Nantucket Blue

Twelve





“CAN WE TALK?” I asked Jules. “Outside.”

“Whoa. Sure.” She stood, straightened her dress, and followed me out the door.

“Someone’s in trouble,” Parker sang, slapping her knees.

Jules turned to face her. “If I get killed out there, her name is Cricket Thompson and she’s like, a really fast runner. So you may need to hop into the Jeep if you want to catch her. They call her ‘Wheels’ back in Provy.”

I led us to the top of the driveway, where I thought we’d be out of earshot.

“You told Jay what I said about his brother?” I asked.

“It just kind of came out,” she said.

“But I didn’t actually mean it. You know I was joking. I like him, Jules. I really like him. You know that.”

“You have to admit, it was a really mean thing to say,” Jules said.

“But I was saying it to you. In private. I wasn’t trying to be mean. You say mean things all the time. How could you tell him something like that?”

“Sorry,” she said, not meaning it at all, and threw her hands in the air.

“And why are you acting like this?” I asked. “Saying that thing about police work? I was trying to help you. All I’ve tried to do is help you.”

“I don’t need your help,” she said.

“You were making a fool out of yourself,” I whispered.

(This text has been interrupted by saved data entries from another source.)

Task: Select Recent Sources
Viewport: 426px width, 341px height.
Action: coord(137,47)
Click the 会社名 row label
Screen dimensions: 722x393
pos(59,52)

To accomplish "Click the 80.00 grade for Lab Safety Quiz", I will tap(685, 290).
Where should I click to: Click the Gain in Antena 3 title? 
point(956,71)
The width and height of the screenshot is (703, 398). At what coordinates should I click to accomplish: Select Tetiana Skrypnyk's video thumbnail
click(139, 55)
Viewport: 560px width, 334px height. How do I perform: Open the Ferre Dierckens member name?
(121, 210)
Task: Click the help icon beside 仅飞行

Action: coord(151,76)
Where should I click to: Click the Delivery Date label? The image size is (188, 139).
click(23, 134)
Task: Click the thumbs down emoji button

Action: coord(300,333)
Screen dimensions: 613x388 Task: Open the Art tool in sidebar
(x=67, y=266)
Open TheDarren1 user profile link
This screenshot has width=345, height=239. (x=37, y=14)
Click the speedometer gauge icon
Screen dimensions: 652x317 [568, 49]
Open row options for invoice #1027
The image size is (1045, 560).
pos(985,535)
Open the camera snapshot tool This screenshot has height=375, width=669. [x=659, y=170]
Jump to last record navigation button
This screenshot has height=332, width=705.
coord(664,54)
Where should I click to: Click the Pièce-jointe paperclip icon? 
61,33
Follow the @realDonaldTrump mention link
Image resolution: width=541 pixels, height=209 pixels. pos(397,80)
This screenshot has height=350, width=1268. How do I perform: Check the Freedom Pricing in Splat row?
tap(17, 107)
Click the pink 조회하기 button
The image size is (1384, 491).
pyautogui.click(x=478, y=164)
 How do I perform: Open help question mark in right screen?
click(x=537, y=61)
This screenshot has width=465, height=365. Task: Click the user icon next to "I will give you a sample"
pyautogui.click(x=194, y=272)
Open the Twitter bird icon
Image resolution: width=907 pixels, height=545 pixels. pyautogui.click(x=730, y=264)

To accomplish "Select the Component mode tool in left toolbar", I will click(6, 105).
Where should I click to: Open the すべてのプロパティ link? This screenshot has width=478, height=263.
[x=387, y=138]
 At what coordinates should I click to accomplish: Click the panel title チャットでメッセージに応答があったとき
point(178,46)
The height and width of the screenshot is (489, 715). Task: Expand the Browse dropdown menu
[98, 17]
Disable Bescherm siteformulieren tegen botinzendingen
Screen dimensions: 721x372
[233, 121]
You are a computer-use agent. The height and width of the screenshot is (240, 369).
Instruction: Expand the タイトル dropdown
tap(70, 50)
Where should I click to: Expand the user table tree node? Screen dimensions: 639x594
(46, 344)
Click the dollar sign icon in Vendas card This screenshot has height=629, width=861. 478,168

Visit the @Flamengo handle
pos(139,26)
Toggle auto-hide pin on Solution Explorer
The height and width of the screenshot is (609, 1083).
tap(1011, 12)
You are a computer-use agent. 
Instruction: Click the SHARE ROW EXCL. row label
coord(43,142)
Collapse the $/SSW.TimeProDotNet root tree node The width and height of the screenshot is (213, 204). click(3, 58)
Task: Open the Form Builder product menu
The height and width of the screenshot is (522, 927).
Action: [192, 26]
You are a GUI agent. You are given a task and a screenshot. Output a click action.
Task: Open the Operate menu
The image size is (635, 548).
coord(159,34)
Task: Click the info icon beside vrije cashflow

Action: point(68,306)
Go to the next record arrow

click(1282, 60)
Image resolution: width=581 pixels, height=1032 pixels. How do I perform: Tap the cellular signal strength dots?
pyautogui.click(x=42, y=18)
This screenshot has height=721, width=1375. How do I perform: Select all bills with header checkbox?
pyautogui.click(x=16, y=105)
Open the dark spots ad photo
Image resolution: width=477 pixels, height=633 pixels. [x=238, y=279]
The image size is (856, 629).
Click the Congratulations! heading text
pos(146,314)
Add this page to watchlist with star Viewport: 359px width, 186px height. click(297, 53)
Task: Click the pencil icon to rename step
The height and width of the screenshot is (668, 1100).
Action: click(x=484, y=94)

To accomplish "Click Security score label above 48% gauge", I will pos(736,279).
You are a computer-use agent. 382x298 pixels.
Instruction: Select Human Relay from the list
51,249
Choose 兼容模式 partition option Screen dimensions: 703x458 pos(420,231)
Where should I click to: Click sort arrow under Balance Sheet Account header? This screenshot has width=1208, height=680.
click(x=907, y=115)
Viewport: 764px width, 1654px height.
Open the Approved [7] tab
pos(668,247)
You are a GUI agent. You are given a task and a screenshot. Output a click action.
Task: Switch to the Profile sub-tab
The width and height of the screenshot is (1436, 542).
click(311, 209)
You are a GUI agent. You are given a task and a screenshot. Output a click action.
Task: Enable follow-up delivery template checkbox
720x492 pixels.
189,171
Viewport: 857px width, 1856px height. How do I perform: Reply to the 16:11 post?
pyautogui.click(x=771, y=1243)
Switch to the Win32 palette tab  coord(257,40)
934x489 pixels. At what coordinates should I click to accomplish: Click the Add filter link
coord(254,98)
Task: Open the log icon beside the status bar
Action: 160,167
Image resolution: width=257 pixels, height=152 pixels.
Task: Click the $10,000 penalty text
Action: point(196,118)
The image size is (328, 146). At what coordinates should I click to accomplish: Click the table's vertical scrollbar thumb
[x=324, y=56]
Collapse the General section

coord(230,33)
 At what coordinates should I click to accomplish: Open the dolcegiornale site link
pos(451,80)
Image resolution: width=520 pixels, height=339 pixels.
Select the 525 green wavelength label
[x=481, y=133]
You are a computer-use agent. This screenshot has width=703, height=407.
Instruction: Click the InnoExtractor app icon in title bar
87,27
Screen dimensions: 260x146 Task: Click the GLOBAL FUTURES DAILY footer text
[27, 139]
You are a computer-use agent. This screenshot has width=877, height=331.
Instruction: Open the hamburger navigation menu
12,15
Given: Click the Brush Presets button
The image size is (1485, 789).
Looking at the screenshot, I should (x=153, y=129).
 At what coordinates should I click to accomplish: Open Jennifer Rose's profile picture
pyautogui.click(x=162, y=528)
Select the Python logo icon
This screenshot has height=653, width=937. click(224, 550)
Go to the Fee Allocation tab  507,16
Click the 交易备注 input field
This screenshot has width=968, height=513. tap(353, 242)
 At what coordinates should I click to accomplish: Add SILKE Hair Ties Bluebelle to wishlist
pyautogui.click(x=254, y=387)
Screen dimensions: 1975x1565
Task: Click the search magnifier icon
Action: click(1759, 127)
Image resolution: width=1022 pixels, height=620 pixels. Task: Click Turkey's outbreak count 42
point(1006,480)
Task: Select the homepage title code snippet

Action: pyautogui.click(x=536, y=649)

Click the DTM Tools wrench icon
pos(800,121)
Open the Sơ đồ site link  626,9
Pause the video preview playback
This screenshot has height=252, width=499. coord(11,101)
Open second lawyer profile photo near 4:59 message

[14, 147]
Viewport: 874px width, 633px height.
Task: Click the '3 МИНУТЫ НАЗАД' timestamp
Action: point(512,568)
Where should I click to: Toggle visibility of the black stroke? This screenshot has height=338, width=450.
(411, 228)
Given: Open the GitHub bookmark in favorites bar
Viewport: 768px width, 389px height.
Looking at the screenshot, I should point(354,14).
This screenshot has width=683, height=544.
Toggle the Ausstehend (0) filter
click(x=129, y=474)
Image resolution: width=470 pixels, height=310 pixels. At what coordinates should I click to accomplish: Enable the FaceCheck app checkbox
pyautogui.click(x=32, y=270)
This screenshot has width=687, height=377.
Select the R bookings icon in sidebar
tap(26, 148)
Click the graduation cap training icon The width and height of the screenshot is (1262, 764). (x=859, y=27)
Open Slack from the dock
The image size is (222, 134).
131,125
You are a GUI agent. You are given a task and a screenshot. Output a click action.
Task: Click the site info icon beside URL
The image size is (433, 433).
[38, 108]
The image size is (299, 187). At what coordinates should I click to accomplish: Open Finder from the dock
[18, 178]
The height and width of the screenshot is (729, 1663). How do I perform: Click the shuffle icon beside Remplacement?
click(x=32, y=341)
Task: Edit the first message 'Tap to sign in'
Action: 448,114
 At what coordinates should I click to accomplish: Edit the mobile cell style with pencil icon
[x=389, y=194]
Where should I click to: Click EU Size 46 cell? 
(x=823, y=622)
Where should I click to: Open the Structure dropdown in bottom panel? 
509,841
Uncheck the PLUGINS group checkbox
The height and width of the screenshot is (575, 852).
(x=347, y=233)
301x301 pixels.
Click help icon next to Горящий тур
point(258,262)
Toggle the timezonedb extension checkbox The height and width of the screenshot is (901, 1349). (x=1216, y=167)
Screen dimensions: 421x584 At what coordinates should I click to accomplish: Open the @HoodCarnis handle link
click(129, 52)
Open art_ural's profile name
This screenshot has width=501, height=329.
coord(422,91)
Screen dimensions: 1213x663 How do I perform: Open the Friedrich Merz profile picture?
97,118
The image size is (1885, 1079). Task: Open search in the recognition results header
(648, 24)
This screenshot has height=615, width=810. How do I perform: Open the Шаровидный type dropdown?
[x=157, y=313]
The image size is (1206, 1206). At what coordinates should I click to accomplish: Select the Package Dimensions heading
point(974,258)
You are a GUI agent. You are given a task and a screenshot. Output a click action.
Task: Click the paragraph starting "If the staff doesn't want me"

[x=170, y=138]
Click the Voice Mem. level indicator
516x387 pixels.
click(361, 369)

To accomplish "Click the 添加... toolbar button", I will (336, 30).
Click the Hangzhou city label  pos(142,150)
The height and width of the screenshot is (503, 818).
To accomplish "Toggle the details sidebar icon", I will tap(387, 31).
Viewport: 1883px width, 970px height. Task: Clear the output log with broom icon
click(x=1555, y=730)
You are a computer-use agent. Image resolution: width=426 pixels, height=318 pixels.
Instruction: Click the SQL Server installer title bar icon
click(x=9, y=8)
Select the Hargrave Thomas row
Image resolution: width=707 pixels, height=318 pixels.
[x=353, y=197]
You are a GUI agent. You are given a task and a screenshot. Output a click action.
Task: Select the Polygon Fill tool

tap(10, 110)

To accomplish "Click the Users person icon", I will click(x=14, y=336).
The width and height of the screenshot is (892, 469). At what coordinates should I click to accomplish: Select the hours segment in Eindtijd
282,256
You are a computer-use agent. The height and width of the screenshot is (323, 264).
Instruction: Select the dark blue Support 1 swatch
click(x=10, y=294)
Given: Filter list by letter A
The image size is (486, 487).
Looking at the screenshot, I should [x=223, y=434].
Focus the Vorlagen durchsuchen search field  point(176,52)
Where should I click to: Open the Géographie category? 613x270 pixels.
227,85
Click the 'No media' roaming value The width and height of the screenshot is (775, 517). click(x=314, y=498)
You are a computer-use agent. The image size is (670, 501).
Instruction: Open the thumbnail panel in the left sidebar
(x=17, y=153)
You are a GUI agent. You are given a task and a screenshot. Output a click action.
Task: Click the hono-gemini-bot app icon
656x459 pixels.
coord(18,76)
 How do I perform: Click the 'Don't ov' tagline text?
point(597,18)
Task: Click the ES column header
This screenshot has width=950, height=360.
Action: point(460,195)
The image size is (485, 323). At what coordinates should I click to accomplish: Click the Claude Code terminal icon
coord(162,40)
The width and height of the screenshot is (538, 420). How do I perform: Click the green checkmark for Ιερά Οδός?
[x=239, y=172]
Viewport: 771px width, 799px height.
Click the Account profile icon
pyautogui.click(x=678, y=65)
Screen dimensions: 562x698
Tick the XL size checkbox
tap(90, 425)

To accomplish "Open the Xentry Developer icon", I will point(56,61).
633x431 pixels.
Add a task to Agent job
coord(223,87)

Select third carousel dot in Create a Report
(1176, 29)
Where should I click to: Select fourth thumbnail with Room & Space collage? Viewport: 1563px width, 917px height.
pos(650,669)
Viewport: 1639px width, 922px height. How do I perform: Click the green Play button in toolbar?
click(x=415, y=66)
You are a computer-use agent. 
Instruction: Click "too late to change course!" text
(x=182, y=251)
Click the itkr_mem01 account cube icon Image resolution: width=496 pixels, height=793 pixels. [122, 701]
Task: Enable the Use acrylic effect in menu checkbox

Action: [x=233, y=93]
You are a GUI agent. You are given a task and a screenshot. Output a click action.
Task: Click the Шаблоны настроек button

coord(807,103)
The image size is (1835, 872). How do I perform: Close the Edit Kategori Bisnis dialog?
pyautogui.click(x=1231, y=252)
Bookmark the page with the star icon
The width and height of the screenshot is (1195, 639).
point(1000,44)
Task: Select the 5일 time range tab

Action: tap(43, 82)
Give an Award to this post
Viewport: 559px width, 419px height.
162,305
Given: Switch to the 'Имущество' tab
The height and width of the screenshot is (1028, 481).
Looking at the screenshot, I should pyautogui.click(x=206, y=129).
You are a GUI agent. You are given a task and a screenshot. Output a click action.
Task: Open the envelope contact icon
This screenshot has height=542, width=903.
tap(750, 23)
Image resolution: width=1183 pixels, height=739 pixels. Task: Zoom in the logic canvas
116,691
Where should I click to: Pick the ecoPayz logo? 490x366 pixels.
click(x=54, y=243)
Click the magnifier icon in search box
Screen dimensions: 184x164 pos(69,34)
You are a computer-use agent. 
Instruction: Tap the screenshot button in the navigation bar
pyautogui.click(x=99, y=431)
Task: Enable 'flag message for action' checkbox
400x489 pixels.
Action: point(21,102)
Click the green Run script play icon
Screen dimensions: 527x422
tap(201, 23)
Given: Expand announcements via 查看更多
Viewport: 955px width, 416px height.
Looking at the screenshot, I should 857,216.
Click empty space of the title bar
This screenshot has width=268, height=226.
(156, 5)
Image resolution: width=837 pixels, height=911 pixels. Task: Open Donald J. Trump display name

“No. Those are my friends. I’ve known them forever. I’ve known them longer than I’ve known you.” She crossed her arms and looked up at the sky, eyelids fluttering in frustration.

“She was just having a little fun.” It was Parker. How long had she been standing there? “Don’t you want her to have fun? Don’t you think she deserves that?”

“Of course,” I said, my voice rising. I clapped my hand to my chest. “I’m her best friend. Of course I want her to have fun.”

“Are you a lesbian?” Parker asked, her head cocked, her magazine hair shining in the moonlight.

“Oh. My. God,” I said, looking at Jules. “Jules? What the hell?”

“I want you to leave me alone, Cricket. I want you to stop bothering me.” I was bothering her? The worst part was that she said it in this really calm, steady, grown-up voice. “You need to get your own life.”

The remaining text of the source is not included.